↓↓↓

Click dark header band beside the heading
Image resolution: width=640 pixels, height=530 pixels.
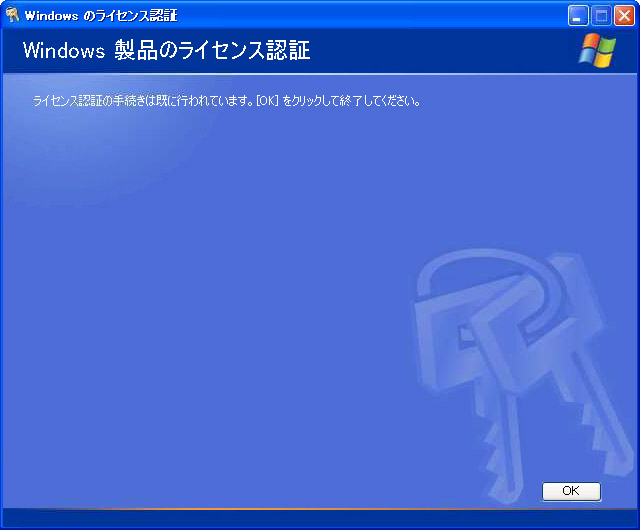pyautogui.click(x=441, y=51)
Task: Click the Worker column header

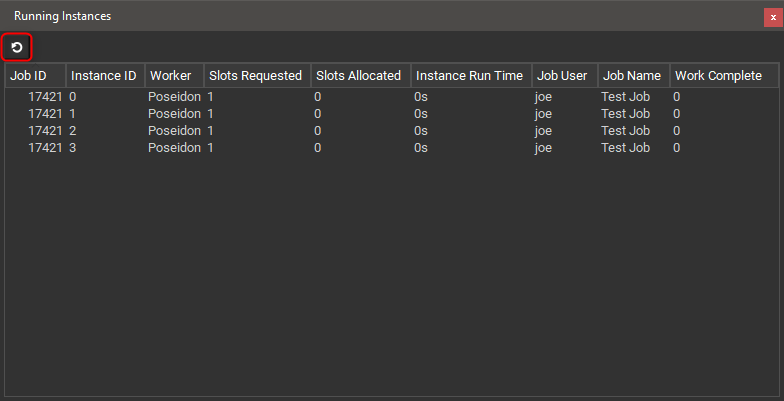Action: pyautogui.click(x=170, y=76)
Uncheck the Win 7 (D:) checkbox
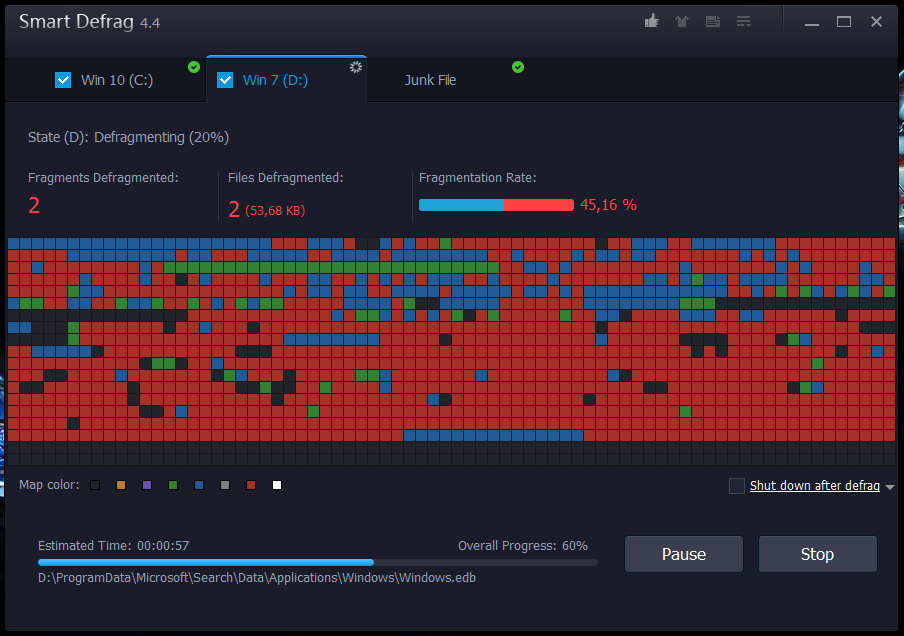 pos(225,80)
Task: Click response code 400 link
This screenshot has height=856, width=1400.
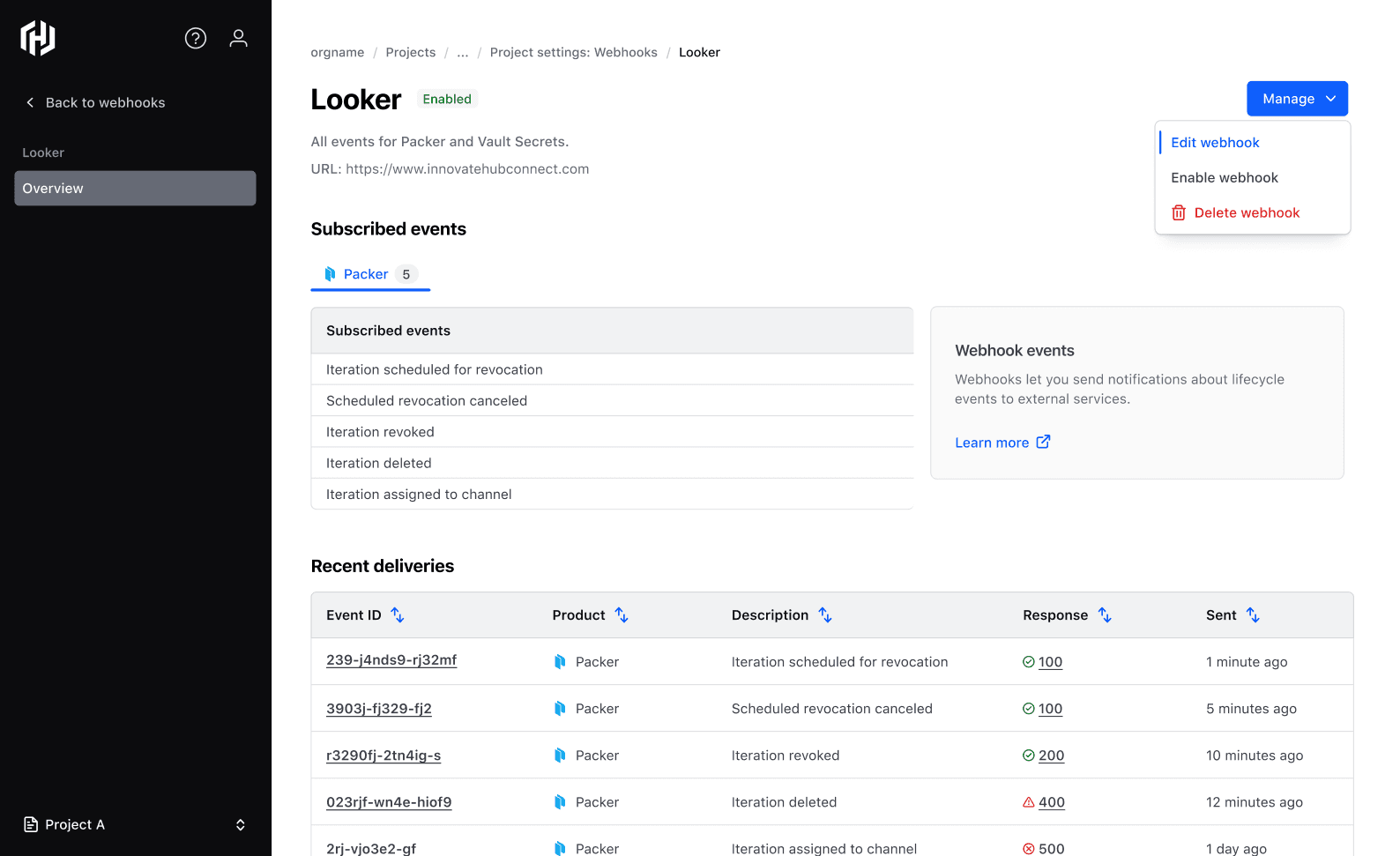Action: 1051,802
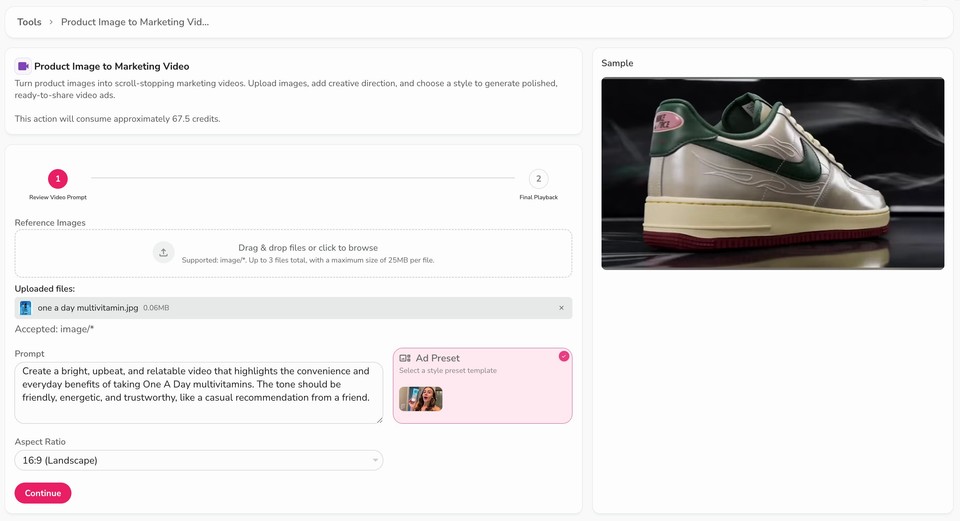
Task: Click the purple video camera title icon
Action: (x=23, y=66)
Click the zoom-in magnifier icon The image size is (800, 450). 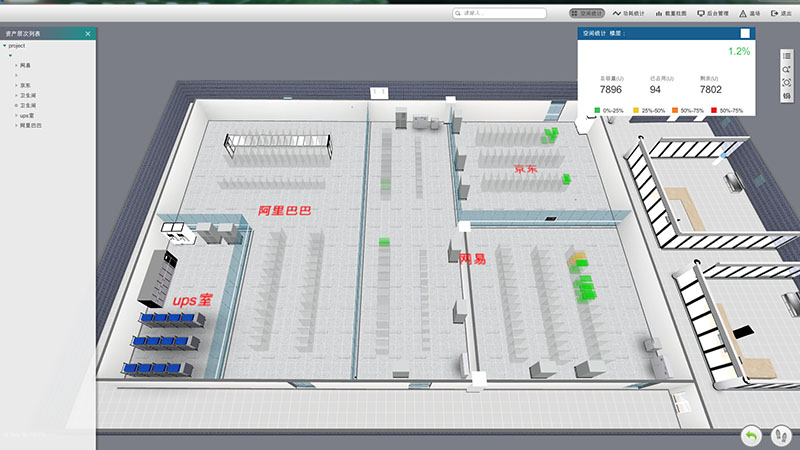tap(787, 69)
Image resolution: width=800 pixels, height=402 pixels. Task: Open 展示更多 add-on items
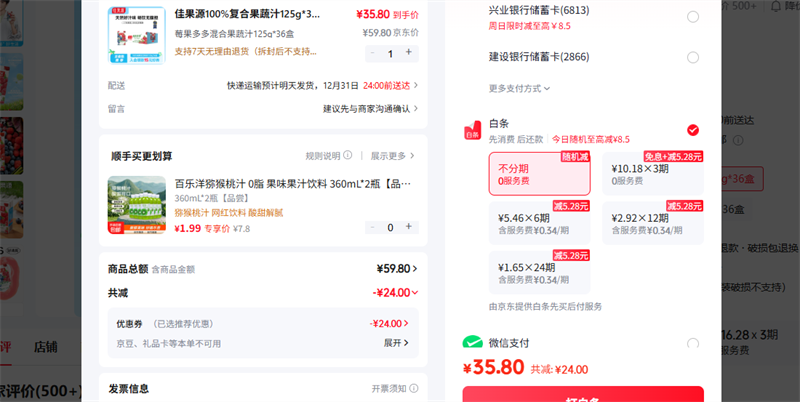(x=392, y=156)

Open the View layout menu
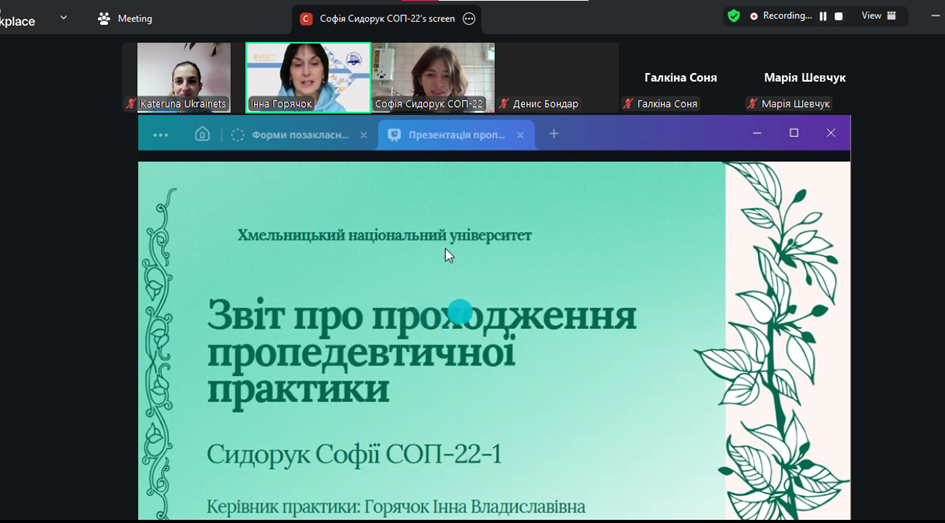[878, 16]
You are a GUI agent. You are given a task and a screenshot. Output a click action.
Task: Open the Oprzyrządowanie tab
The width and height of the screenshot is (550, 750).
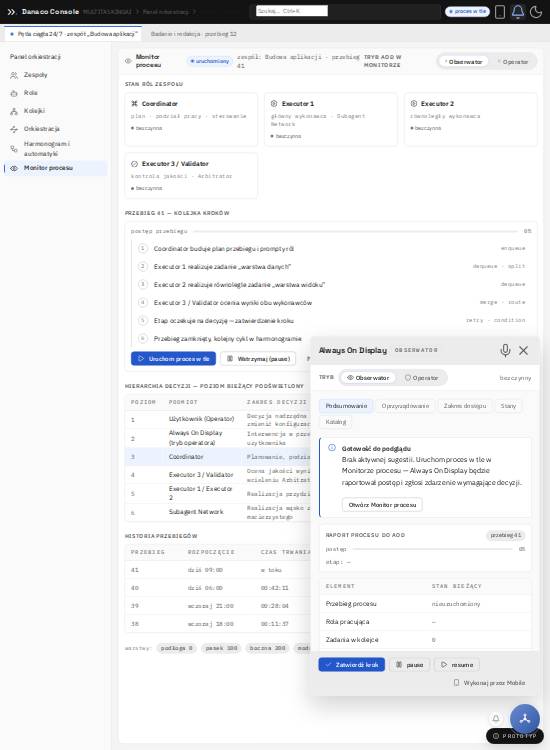pos(405,406)
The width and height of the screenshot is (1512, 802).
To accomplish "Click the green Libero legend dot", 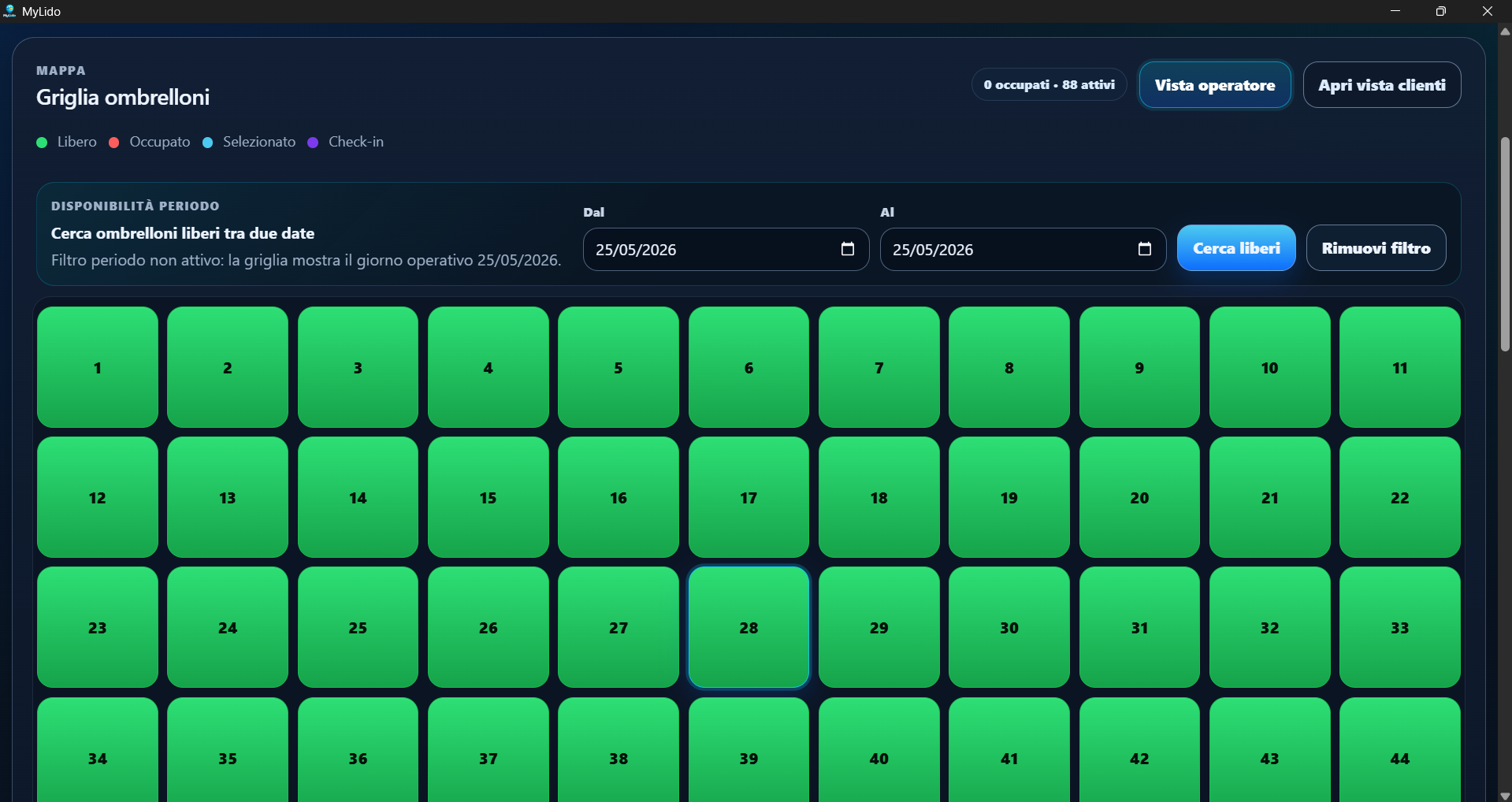I will click(x=43, y=143).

↑↑↑

- _Aim_: Please count the lines in the items above that contain the string "width", treating uppercase and lowercase as different, and give only the number.

- _Solution for this task_: 5